Discover more from Thoughts from Enjoy the Ride (Tom Basso)
Up, Down, Inside and Outside
Days Spent in Various Types of Price Action
I’m working on a new, relatively short-term trading strategy to add to my current mix of 9 strategies. Because of the use of daily data and my potential use of conditional orders with this particular new concept, I thought it would be useful to know how many outside days there were, since these days would typically produce potential losses with the proposed strategy. While I was at, I thought I’d run all four types of daily price action: Up, Down, Inside, and Outside days and pass it on to traders around the world.
What constitutes each type of daily price action?
If the today’s high is higher than yesterday’s high AND today’s low is equal to or higher than yesterday’s low, you have an Up day.
If the today’ high is equal to or less than yesterday’s high AND today’s low is lower than yesterday’s low, you have a Down day.
If the today’s high is equal or less than yesterday’s high AND today’s low is higher or equal to yesterday’s low, you have an Inside day. Prices have stayed inside of the high and low of yesterday.
If the today’s high is greater than yesterday’s high AND today’s low is lower than yesterday’s low, you have an Outside day. Prices have ventured outside of yesterday’s high and low.
Graphical Representation of Up, Down, Inside, and Outside Days:
So, How Many Days are Each Type of Price Action?
I took all the data on the SPY ETF (S&P 500 composite index Exchange Traded Fund) and dumped it into a spreadsheet, set up some conditional if statements and counted how many instance of each price action occurred over the period from January 1, 2000 to September 5, 2023, a total of 5,955 days.
The following summary is how they break down:
Up Days: 2,567 or 43.11%
Down Days: 2,128 or 35.73%
Inside Days: 668 or 11.22%
Outside Days: 592 or 9.94%
Total Days: 5955 or 100.00%
How I will use this information:
This helps me out in a couple of areas. In the simulator that I am using, the program is looking at daily highs and lows to see if a stop order is hit. Using daily data, the computer cannot know whether a conditional order was hit during the day after the primary order was executed or before it was executed. For a simple example, say I have an stop buy order to buy above yesterday’s high, then go live with a conditional order to sell stop the position below yesterday’s low. Prices may have gone lower first, moved higher and hit the stop buy and closed in the upper part of the range of prices for the day. The computer can’t tell whether the conditional price would have been hit. It has to assume it is executed and I was whipsawed in the simulation.
Knowing that only 9.94% of the simulation trades would see these Outside days, makes me comfortable. Some of these simulated 9.94% of the trades that the sim would call whipsaws, in many cases would not exist in the real world making the simulation a conservative look at what I might expect to see in the real world.

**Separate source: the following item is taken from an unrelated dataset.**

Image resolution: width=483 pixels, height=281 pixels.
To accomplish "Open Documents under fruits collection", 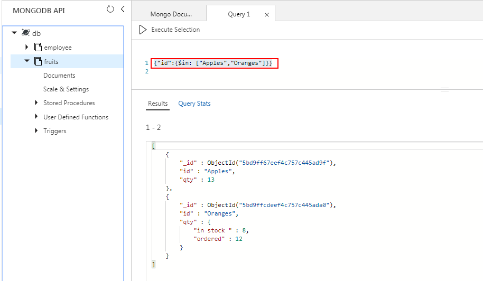I will coord(59,76).
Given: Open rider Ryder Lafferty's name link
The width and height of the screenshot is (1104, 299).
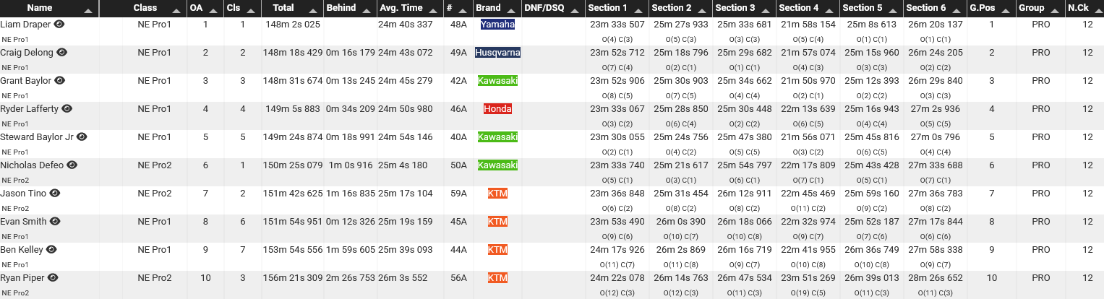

Second, knowing that over 78% of the days are trending up or down, I may look into using that to set up a trend-based strategy that assumes an up or down day for that ticker. I can have the strategy ignore Inside Days. There’s not many of them and they are days where the market doesn’t move much, so there’s not a lot of profit to be had. Outside days are not trending and will likely create losses for trending strategies, but since they are less than 10% of the days, I can deal with that mentally.
Third, traders that trade the trends may find some comfort knowing that over 78% of the days out there are trending up or down. That should give some comfort in multi-strategy approaches that rely on trending markets to produce profits and help traders enjoy the ride!